The impact of these narratives is hard to judge in absolute terms. Looking back at the 1990s and the impact of the videos from Algeria, Bosnia and Chechnya, it is easy to see the influence they had in helping inspire young men to go and find out what jihad was about and how they could participate. Bosnia in particular had a transformative effect on the British Muslim narrative. Nowadays the narrative of jihad and fighting for the Muslim community in faraway lands is fairly well known, with most having at least a cursory knowledge of what it is about simply by looking in the media. But stories with heroic figures are important and showing potential fighters that what they are signing up for is a righteous adventure in a foreign land rather than an anonymous death by drone strike is essential if these groups are to maintain the flow of support and attention from the affluent west.

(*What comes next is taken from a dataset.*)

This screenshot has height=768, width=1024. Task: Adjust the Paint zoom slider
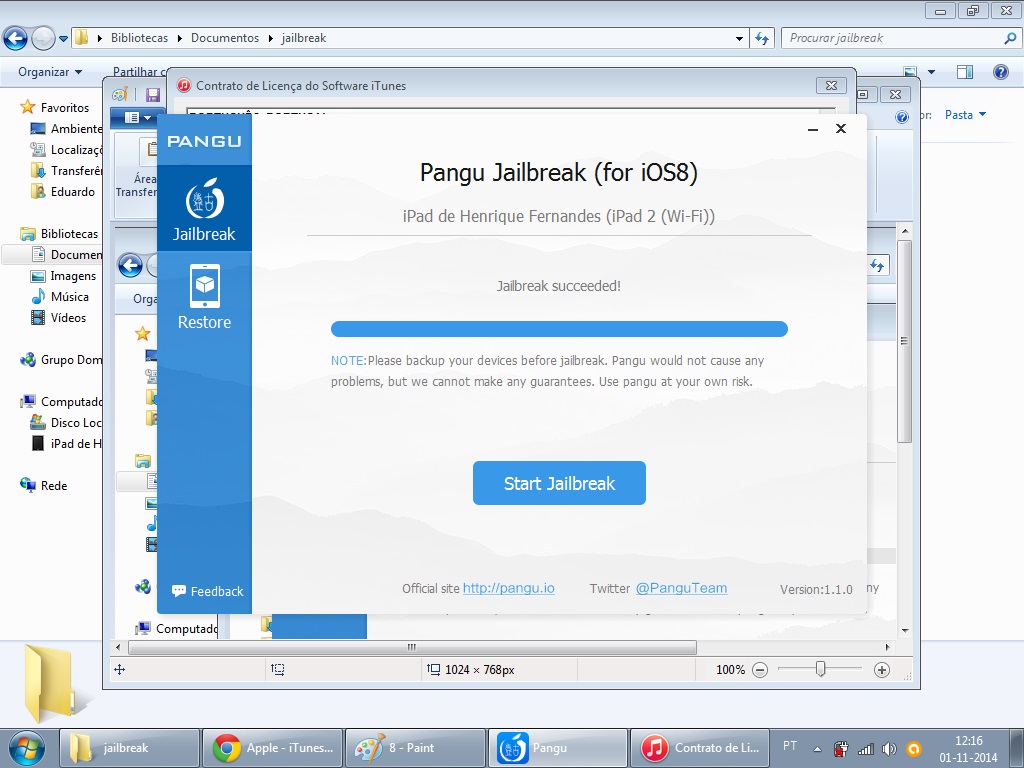[820, 669]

The importance of such material was highlighted recently in a series of cases in the London where Shabaaz Hussain from Stepney pled guilty to sending more than £9,000 to a group who had gone to fight in Somalia. According to the prosecution, his home was ‘practically dripping’ with radical material, including jihadist manifestos, speeches by Osama bin Laden and recordings of hook-handed preacher Abu Hamza. A pair of identical twins, Mohammed Shabir Ali and Mohammed Shakif Ali, were later convicted on similar charges. They had sent £3,000 to Somalia through Hussain. For these two, the narrative of what was going on in Somalia was particularly personal, as their brother Shamim Ali had gone to fight in Somalia in 2008. Among their possessions was a recording of a call he had made to them from abroad appealing for money – according to the prosecutor, he told them ‘the need is relayed by their brother for fighters to dedicate their lives to jihad, and if needs be to sacrifice life.’ Ali is believed to still be in Somalia, while his two brothers face another year of incarceration for sending him money to fight the war. The story of jihad in Somalia appealed to these men, something reinforced in the twin’s case through the direct involvement of their brother.

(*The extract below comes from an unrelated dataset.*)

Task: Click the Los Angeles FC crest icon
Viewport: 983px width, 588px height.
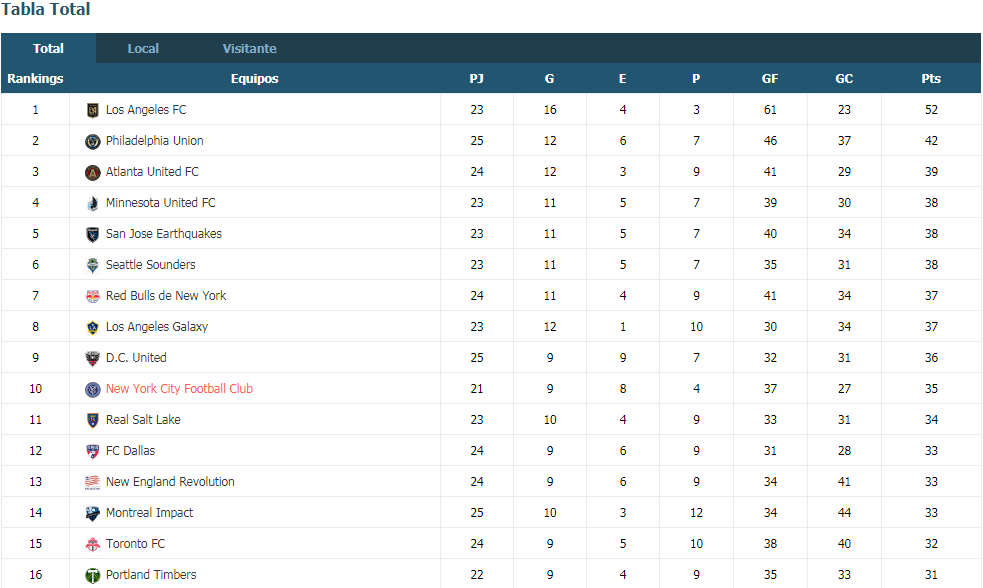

The threat from new battlefields like Somalia is one that keeps British security services awake at night. As MI5 head Jonathan Evans put it in June, ‘al Qaeda affiliates in Yemen, Somalia and the Sahel have become more dangerous as al Qaeda in Pakistan has declined….in back rooms and in cars and on the streets of this country there is no shortage of individuals talking about wanting to mount terrorist attacks here.’ These individuals are motivated and inspired by stories from the battlefields, either as books, videos or recordings. In the religious conflict these groups see themselves at the vanguard of, epic stories and myths are essential to maintain support and draw others into the fray. And while the stories may come from new locations, their underlying intention remains the same and their impact can be measured in the continuing arrests and convictions we see in Europe and North America. As long as jihadi stories find an audience, radical groups will find a voice and weave mythical legends for young Britons to emulate. Stories will remain a crucial part of the British jihad.